ASSIGNED TASK: Using the records below, write out only the lines from the line containing "The height and" up to and including the line containing "Task: Click 教育 category link in 万门中学 card", exactly, with no pictures.

Stored data:
########

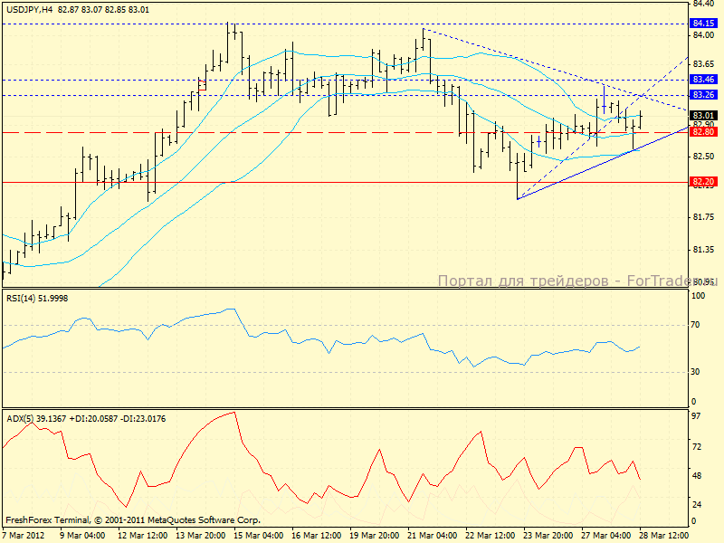Click the RSI 70 level axis label

pyautogui.click(x=698, y=324)
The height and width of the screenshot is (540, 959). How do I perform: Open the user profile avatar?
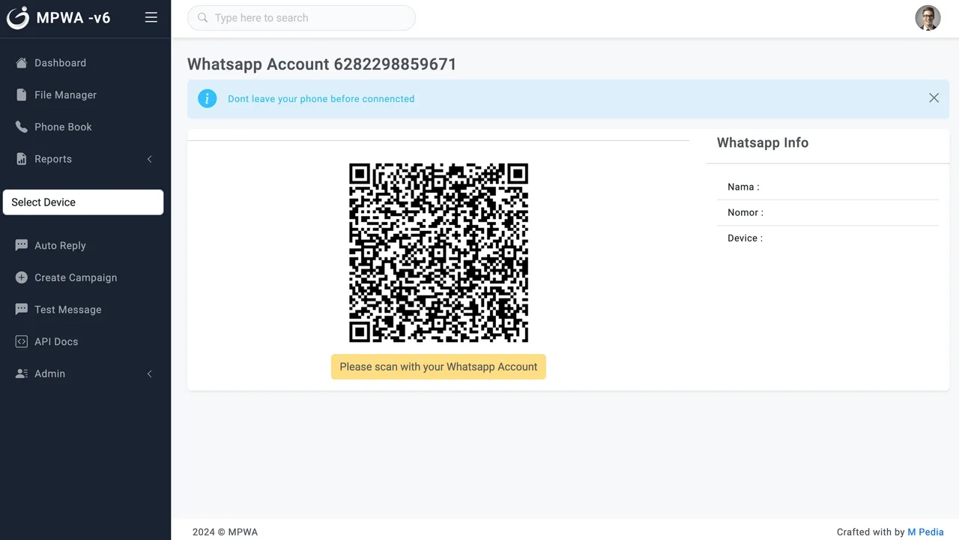pos(928,18)
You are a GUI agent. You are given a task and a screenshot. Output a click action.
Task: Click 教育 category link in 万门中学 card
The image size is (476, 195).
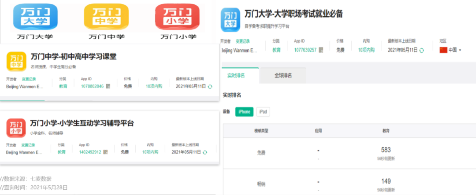click(x=63, y=86)
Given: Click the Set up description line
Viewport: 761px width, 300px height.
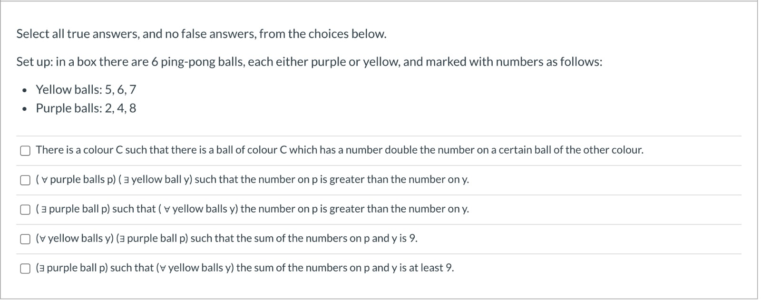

########

ANSWER BOX:
The height and width of the screenshot is (540, 959). How do I perform: Open the user profile avatar?
pos(928,18)
You are a GUI agent. You are given a task and a screenshot. Output a click action.
Task: Click 教育 category link in 万门中学 card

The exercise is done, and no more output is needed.